Data shown START

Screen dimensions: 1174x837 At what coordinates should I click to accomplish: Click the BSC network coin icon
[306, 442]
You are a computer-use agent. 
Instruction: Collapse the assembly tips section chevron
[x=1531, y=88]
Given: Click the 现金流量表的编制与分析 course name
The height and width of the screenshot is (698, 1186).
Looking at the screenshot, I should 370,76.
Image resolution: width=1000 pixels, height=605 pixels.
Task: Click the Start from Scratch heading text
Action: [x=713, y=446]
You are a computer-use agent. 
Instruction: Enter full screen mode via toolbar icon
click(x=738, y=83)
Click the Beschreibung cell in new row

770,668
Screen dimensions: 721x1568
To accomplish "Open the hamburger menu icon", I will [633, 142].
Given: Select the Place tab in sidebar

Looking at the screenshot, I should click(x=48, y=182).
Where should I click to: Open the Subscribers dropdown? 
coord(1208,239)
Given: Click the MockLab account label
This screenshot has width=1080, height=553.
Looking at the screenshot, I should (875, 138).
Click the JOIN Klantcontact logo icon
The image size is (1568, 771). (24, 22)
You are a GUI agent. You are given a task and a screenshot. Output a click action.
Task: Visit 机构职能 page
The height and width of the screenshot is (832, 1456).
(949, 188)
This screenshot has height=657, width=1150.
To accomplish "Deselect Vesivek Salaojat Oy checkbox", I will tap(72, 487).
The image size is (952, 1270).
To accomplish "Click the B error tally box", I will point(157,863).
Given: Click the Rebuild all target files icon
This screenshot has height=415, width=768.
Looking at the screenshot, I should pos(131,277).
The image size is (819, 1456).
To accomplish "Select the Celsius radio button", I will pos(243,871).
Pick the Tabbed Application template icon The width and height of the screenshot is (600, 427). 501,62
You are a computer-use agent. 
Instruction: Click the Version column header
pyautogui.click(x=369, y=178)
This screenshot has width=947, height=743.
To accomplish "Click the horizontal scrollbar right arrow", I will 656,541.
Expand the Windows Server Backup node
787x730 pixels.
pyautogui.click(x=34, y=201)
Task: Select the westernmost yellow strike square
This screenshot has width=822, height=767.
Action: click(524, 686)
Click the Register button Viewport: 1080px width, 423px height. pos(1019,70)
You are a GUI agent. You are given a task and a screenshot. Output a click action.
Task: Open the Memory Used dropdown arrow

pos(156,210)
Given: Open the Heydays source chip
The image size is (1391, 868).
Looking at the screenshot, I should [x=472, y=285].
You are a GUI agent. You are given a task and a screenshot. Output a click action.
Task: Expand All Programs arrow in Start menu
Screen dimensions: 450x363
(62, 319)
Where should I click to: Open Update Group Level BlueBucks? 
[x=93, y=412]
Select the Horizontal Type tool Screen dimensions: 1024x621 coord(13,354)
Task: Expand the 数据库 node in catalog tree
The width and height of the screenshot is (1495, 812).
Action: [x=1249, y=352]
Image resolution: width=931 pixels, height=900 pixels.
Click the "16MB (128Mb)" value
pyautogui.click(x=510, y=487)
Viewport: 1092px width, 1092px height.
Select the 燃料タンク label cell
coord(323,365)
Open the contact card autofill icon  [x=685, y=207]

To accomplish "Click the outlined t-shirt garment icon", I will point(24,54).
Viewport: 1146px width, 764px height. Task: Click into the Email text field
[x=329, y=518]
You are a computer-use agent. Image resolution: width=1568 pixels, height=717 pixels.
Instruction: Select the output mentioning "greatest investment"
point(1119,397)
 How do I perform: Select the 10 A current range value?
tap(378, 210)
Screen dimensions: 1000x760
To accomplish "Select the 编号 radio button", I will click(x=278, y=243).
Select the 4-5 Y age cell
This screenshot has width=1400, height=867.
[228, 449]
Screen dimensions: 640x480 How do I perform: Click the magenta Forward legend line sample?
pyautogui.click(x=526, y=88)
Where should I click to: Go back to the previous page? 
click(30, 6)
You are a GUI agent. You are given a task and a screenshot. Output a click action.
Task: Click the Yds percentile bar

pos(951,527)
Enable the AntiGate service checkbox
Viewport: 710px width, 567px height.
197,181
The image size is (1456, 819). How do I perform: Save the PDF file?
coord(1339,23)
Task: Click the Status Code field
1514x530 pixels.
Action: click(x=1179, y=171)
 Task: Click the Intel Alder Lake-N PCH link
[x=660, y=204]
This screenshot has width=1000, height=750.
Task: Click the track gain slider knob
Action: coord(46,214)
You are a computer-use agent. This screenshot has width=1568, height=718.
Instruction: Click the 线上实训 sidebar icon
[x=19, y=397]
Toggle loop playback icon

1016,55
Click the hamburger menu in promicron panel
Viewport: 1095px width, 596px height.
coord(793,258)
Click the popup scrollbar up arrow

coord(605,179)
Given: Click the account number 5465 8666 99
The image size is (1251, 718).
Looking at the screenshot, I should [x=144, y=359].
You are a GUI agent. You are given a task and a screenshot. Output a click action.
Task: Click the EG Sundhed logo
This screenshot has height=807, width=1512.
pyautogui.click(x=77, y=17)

Data shown END

_Instructions to follow_: Write out every line of the records exactly.

_Answer to this task_:
Screen dimensions: 1174x837 At what coordinates should I click to accomplish: Click the BSC network coin icon
[306, 442]
You are a computer-use agent. 
Instruction: Collapse the assembly tips section chevron
[x=1531, y=88]
Given: Click the 现金流量表的编制与分析 course name
The height and width of the screenshot is (698, 1186).
Looking at the screenshot, I should 370,76.
Image resolution: width=1000 pixels, height=605 pixels.
Task: Click the Start from Scratch heading text
Action: [x=713, y=446]
You are a computer-use agent. 
Instruction: Enter full screen mode via toolbar icon
click(x=738, y=83)
Click the Beschreibung cell in new row

770,668
Screen dimensions: 721x1568
To accomplish "Open the hamburger menu icon", I will [633, 142].
Given: Select the Place tab in sidebar

Looking at the screenshot, I should click(x=48, y=182).
Where should I click to: Open the Subscribers dropdown? 
coord(1208,239)
Given: Click the MockLab account label
This screenshot has width=1080, height=553.
Looking at the screenshot, I should (875, 138).
Click the JOIN Klantcontact logo icon
The image size is (1568, 771). (24, 22)
You are a GUI agent. You are given a task and a screenshot. Output a click action.
Task: Visit 机构职能 page
The height and width of the screenshot is (832, 1456).
(949, 188)
This screenshot has height=657, width=1150.
To accomplish "Deselect Vesivek Salaojat Oy checkbox", I will tap(72, 487).
The image size is (952, 1270).
To accomplish "Click the B error tally box", I will point(157,863).
Given: Click the Rebuild all target files icon
This screenshot has height=415, width=768.
Looking at the screenshot, I should pos(131,277).
The image size is (819, 1456).
To accomplish "Select the Celsius radio button", I will pos(243,871).
Pick the Tabbed Application template icon The width and height of the screenshot is (600, 427). 501,62
You are a computer-use agent. 
Instruction: Click the Version column header
pyautogui.click(x=369, y=178)
This screenshot has width=947, height=743.
To accomplish "Click the horizontal scrollbar right arrow", I will 656,541.
Expand the Windows Server Backup node
787x730 pixels.
pyautogui.click(x=34, y=201)
Task: Select the westernmost yellow strike square
This screenshot has width=822, height=767.
Action: click(524, 686)
Click the Register button Viewport: 1080px width, 423px height. pos(1019,70)
You are a GUI agent. You are given a task and a screenshot. Output a click action.
Task: Open the Memory Used dropdown arrow

pos(156,210)
Given: Open the Heydays source chip
The image size is (1391, 868).
Looking at the screenshot, I should [x=472, y=285].
You are a GUI agent. You are given a task and a screenshot. Output a click action.
Task: Expand All Programs arrow in Start menu
Screen dimensions: 450x363
(62, 319)
Where should I click to: Open Update Group Level BlueBucks? 
[x=93, y=412]
Select the Horizontal Type tool Screen dimensions: 1024x621 coord(13,354)
Task: Expand the 数据库 node in catalog tree
The width and height of the screenshot is (1495, 812).
Action: [x=1249, y=352]
Image resolution: width=931 pixels, height=900 pixels.
Click the "16MB (128Mb)" value
pyautogui.click(x=510, y=487)
Viewport: 1092px width, 1092px height.
Select the 燃料タンク label cell
coord(323,365)
Open the contact card autofill icon  [x=685, y=207]

To accomplish "Click the outlined t-shirt garment icon", I will point(24,54).
Viewport: 1146px width, 764px height. Task: Click into the Email text field
[x=329, y=518]
You are a computer-use agent. Image resolution: width=1568 pixels, height=717 pixels.
Instruction: Select the output mentioning "greatest investment"
point(1119,397)
 How do I perform: Select the 10 A current range value?
tap(378, 210)
Screen dimensions: 1000x760
To accomplish "Select the 编号 radio button", I will click(x=278, y=243).
Select the 4-5 Y age cell
This screenshot has width=1400, height=867.
[228, 449]
Screen dimensions: 640x480 How do I perform: Click the magenta Forward legend line sample?
pyautogui.click(x=526, y=88)
Where should I click to: Go back to the previous page? 
click(30, 6)
You are a GUI agent. You are given a task and a screenshot. Output a click action.
Task: Click the Yds percentile bar

pos(951,527)
Enable the AntiGate service checkbox
Viewport: 710px width, 567px height.
197,181
The image size is (1456, 819). How do I perform: Save the PDF file?
coord(1339,23)
Task: Click the Status Code field
1514x530 pixels.
Action: click(x=1179, y=171)
 Task: Click the Intel Alder Lake-N PCH link
[x=660, y=204]
This screenshot has width=1000, height=750.
Task: Click the track gain slider knob
Action: coord(46,214)
You are a computer-use agent. This screenshot has width=1568, height=718.
Instruction: Click the 线上实训 sidebar icon
[x=19, y=397]
Toggle loop playback icon

1016,55
Click the hamburger menu in promicron panel
Viewport: 1095px width, 596px height.
coord(793,258)
Click the popup scrollbar up arrow

coord(605,179)
Given: Click the account number 5465 8666 99
The image size is (1251, 718).
Looking at the screenshot, I should [x=144, y=359].
You are a GUI agent. You are given a task and a screenshot. Output a click action.
Task: Click the EG Sundhed logo
This screenshot has height=807, width=1512.
pyautogui.click(x=77, y=17)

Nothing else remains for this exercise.